The two lawmakers have introduced the bill before with little success, but they’re hoping to gain support from fiscally conservative members of the new GOP-controlled Congress.
The bill would transfer food regulators, inspectors and researchers from the Food & Drug Administration, the U.S. Department of Agriculture and the National Oceanic & Atmospheric Administration to the newly created Food Safety Administration.

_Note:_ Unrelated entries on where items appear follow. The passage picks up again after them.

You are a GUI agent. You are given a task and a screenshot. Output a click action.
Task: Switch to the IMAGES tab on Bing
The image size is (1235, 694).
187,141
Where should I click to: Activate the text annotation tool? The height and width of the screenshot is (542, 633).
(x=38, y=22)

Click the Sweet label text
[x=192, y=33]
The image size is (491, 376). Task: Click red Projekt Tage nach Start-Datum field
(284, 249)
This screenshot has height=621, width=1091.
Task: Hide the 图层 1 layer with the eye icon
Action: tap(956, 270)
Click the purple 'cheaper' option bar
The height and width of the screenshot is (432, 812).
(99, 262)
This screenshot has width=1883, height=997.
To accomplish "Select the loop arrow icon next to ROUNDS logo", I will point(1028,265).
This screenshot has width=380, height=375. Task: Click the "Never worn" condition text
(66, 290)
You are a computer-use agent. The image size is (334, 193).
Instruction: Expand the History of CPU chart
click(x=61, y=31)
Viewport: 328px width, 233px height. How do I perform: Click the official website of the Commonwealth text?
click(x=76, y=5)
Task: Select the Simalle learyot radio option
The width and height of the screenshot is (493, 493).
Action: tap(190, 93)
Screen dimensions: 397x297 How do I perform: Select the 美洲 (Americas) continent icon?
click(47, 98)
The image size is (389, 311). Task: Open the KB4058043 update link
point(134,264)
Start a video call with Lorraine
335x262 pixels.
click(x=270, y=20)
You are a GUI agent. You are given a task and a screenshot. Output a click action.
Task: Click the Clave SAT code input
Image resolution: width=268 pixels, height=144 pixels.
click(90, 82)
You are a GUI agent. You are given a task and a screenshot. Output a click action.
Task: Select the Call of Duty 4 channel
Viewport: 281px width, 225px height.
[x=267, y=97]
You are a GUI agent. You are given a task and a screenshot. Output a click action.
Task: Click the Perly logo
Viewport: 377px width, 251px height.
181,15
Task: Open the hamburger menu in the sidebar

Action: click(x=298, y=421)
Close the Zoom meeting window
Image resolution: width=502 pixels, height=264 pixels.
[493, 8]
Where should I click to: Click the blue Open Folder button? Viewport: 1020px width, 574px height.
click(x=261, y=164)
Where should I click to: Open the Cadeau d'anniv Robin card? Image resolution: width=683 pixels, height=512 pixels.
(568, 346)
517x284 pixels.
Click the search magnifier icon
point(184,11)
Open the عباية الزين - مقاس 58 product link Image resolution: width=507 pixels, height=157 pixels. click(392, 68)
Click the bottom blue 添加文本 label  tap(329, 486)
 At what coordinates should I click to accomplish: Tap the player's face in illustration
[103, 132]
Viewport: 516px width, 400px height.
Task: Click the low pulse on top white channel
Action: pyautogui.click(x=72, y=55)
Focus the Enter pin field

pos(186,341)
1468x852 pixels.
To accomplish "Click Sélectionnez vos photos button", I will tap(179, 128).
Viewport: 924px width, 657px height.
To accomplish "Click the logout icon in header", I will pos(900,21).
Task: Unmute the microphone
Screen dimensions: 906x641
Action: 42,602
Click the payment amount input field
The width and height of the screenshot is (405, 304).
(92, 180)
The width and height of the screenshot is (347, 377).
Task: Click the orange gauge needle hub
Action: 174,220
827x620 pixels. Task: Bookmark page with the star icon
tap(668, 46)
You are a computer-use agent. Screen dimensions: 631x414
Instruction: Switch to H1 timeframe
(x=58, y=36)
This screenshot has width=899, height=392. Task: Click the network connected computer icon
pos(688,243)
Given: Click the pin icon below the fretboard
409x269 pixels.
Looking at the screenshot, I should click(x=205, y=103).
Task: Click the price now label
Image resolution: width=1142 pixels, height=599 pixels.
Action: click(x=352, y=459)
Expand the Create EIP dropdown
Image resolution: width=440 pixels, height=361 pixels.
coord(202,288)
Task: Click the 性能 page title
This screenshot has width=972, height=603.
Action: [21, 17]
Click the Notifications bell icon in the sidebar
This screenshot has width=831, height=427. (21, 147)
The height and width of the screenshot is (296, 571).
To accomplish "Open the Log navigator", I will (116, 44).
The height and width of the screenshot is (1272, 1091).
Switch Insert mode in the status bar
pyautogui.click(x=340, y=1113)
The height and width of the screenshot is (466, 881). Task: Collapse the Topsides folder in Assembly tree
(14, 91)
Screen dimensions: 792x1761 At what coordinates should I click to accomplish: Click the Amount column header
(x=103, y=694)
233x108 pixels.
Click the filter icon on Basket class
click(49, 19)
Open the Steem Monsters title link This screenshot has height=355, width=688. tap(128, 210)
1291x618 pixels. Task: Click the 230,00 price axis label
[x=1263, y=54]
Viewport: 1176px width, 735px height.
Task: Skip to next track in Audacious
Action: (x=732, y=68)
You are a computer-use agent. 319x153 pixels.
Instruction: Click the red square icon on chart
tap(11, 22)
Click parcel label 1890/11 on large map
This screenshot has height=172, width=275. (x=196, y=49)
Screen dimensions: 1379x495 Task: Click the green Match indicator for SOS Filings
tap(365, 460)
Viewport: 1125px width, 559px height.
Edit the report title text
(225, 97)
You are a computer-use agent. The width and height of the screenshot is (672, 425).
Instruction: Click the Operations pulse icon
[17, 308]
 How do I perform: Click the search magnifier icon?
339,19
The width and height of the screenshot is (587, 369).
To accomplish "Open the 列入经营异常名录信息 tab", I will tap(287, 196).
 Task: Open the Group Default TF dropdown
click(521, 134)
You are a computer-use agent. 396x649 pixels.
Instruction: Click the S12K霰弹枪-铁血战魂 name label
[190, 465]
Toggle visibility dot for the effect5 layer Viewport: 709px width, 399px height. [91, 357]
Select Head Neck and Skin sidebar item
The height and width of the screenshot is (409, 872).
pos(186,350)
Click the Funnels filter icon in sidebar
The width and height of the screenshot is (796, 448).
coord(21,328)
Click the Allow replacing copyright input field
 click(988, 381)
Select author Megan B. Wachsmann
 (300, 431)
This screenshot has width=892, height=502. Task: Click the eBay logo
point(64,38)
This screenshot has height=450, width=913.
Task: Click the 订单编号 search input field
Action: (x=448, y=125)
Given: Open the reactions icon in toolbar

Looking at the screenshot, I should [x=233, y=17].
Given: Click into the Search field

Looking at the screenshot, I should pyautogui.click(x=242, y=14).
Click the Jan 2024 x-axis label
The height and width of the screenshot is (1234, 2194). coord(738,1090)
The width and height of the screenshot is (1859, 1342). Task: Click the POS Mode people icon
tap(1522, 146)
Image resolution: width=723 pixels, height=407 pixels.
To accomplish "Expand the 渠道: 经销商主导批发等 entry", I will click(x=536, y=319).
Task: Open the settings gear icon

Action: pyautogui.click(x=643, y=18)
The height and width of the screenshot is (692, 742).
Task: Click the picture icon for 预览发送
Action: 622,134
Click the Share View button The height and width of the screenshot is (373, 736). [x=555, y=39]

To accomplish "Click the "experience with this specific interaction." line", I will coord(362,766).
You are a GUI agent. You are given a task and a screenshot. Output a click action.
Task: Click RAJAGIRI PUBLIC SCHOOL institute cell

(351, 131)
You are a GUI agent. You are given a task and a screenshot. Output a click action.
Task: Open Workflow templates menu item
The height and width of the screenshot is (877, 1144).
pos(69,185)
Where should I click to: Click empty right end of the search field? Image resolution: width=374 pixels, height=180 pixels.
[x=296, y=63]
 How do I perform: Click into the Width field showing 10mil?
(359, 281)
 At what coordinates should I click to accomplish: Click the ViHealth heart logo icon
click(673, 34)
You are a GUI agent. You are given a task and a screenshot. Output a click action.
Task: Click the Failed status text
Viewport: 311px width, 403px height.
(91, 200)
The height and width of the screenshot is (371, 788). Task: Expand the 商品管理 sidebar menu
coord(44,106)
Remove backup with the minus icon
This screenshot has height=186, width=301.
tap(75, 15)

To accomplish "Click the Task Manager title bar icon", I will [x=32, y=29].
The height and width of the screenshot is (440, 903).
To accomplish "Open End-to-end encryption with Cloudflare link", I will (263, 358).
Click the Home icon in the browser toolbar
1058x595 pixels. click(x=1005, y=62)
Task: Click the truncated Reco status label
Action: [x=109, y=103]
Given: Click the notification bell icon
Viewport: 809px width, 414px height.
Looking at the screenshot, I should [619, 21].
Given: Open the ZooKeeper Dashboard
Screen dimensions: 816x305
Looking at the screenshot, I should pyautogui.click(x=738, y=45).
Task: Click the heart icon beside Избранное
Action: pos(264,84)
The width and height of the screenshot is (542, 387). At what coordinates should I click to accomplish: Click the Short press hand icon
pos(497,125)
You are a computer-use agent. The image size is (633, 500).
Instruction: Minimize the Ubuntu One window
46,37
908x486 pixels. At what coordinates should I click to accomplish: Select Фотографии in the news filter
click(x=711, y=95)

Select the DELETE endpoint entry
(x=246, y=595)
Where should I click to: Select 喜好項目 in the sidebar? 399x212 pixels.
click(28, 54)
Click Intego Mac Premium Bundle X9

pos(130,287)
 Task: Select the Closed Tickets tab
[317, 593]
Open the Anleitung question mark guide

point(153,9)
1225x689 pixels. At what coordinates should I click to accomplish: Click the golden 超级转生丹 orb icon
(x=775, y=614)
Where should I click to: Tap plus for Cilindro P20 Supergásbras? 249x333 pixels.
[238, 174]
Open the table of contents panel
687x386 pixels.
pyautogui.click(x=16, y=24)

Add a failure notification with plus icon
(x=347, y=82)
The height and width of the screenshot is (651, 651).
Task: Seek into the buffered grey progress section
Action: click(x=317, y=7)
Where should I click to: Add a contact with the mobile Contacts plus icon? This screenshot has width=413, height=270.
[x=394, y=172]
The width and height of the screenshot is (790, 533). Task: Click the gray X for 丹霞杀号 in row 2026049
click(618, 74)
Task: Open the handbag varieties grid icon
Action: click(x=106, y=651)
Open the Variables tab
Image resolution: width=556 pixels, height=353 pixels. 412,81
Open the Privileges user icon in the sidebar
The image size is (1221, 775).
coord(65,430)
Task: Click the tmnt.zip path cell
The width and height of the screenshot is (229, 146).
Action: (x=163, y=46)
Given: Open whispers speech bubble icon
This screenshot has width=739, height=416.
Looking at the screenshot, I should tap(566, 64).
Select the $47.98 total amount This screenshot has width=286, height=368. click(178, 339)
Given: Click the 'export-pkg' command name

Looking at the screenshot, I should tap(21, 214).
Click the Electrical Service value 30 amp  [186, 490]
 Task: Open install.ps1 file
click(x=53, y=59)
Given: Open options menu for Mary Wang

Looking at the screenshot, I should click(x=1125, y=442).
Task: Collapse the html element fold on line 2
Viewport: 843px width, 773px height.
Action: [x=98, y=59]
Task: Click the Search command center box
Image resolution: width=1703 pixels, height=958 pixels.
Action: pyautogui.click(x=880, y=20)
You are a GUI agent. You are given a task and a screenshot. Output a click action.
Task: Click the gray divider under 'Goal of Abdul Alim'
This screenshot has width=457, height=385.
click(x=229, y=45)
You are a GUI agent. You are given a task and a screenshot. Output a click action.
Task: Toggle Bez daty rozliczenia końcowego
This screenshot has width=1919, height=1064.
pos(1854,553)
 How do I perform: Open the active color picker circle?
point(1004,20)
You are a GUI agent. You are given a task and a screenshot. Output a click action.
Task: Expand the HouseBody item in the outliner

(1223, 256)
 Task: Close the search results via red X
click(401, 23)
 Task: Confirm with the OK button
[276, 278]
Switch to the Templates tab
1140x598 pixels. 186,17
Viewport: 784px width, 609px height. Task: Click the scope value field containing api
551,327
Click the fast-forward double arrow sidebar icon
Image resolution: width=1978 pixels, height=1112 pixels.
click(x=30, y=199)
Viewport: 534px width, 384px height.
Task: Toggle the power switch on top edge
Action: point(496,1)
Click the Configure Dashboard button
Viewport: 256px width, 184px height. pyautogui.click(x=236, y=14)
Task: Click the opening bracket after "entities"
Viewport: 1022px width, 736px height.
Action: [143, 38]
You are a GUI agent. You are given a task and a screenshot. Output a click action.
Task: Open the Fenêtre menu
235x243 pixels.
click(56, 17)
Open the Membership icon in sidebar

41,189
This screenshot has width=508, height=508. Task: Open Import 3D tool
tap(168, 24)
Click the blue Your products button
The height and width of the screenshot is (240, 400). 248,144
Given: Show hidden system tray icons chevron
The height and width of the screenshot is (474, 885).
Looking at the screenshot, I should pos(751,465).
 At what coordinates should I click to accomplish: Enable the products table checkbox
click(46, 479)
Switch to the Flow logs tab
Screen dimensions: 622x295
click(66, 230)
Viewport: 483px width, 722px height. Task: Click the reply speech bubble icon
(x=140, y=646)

It would extend the Food Safety Modernization Act program to more foods by building on FSMA’s mandatory recall, preventive controls and performance standards. It would improve foreign food import inspections and require full food traceability to better identify sources of outbreaks, the lawmakers said. It would, however, keep disease surveillance programs separate and housed at the Centers for Disease Control & Prevention.
“I am proud to join Senator Durbin in introducing this bill to ensure that we have a single person being held accountable for food safety, research, prevention, inspections, investigations and labelling,” DeLauro said. Food safety programs are “buried” in other agencies and this would free regulators from having to juggle other priorities, DeLauro said.
Durbin said he hopes the bill “sparks a national debate,” and that a single agency would “allow us to prioritize system-wide food-safety goals and targets. It would also help families navigate the differing federal, state and local food-safety agencies to get the answers they deserve.”
He said the bill would make it easier for companies to comply with food-safety laws.
The Safe Food Act of 2015 is co-sponsored by Sens. Dianne Feinstein (D-CA), Richard Blumenthal (D-CT) and Kirsten Gillibrand (D-NY). Cosponsors in the House of Representatives include Reps. Barbara Lee (D-CA), Louise Slaughter (D-NY), James Langevin (D-RI), Bobby Rush (D-IL), Charles Rangel (D-NY), Jim McDermott (D-WA) and Delegate Eleanor Holmes Norton (D-DC).